TO DO = In full and without alteration, print the records below, minus any images.

** Opening DATA EXCERPTS block **

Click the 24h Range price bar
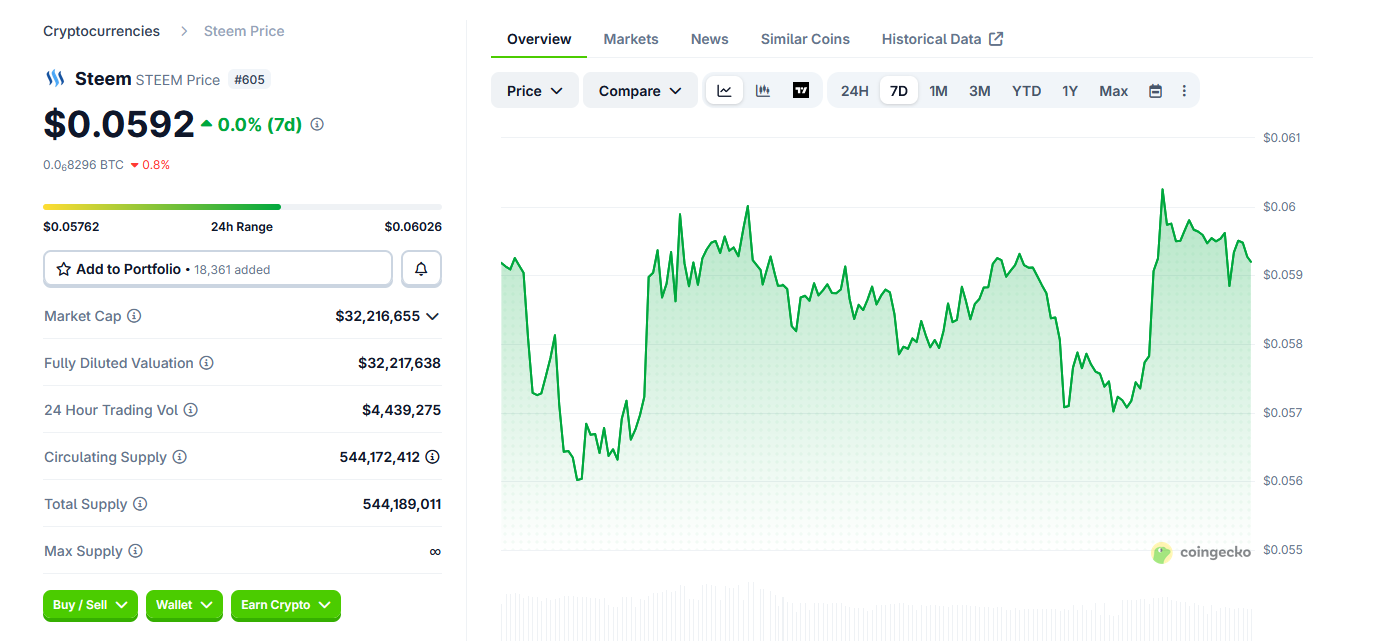This screenshot has width=1377, height=641. coord(242,207)
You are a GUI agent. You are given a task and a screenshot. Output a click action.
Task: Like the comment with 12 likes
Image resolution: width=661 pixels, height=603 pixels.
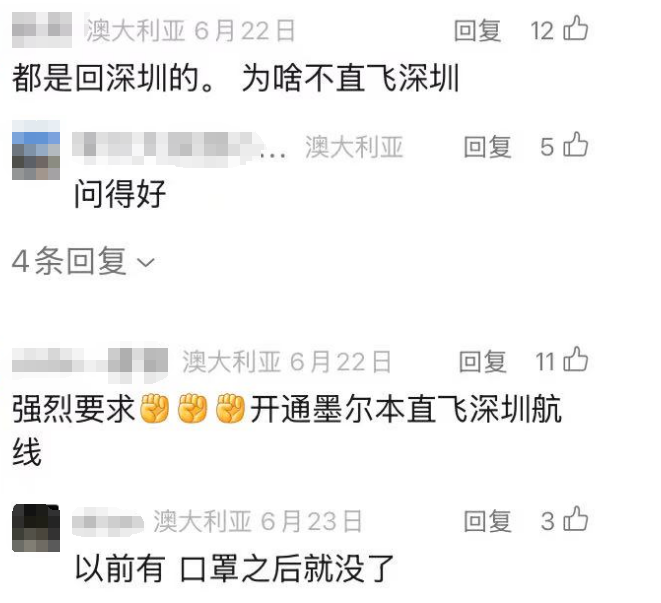coord(575,29)
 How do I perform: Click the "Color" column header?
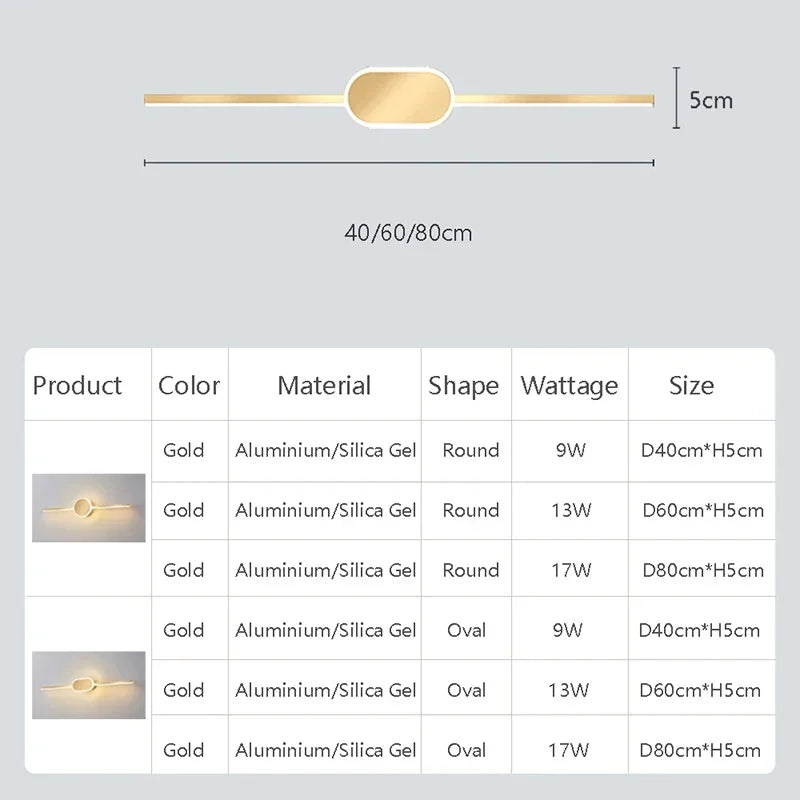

** Closing DATA EXCERPTS block **

YOUR SOLUTION =
Click the 24h Range price bar
This screenshot has width=1377, height=641. coord(242,207)
You are a GUI agent. You are given a task and a screenshot. Output a click action.
Task: Like the comment with 12 likes
Image resolution: width=661 pixels, height=603 pixels.
coord(575,29)
 How do I perform: Click the "Color" column header?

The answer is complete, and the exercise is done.